La conteuse pince les lèvres, son front se plissant d'inquiétude, tandis qu'il poursuit :

- ... Dans six heures, les grands dignitaires de la cour, dont l'empereur lui-même, participent à un concours de poésie. Je compte sur vous pour me faire gagner ce concours en étant ma partenaire. Voilà votre punition.

Je ne sais pas dire qui est le plus confus : Hayamei, son père, son frère, les compagnons de Semjinkin... ou n'importe qui d'autre qui a assisté à la scène ! Tout le monde, sauf Vilkura. C'est le seul qui ne paraît pas surpris. Le visage de Hayamei oscille entre l'incompréhension et l'hésitation, blême. Elle paraît chercher ses mots, avant de balbutier :

- Oui, seigneur.

- Je vous présente mes excuses, déclare ensuite Semjinkin avec un peu plus de douceur. Je me suis mépris sur votre compte, et je vous ai accusée à tort. Je me suis laissé aveugler par mes préjugés, c'était idiot de ma part. Si je ne crois pas toutefois avoir été aussi impoli et insultant envers vous que vous semblez le penser, j'entends vos reproches et accepte votre point de vue. J'espère que c'est assez courtois de ma part.

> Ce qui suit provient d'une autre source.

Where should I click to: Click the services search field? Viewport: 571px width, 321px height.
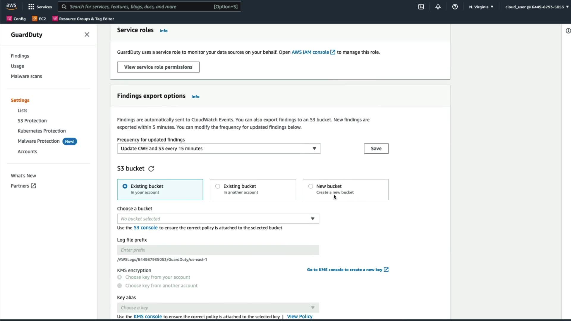pos(140,7)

Les yeux toujours baissés, terrifiée, Hayamei finit par bredouiller :

- Je... C'est à moi de m'excuser, je... Je n'aurais pas dû m'emporter comme ça, et j'aurais dû vous montrer plus de respect ! Ce n'était pas très mature, je vous prie de me pardonner...

- Ce sera fait dès que vous et moi aurons gagné le concours, sourit Semjinkin avec malice. Vous souhaitez toujours partir à présent, ou vous vous joignez finalement à nous pour le spectacle ? Vous et votre famille demeurez les bienvenus.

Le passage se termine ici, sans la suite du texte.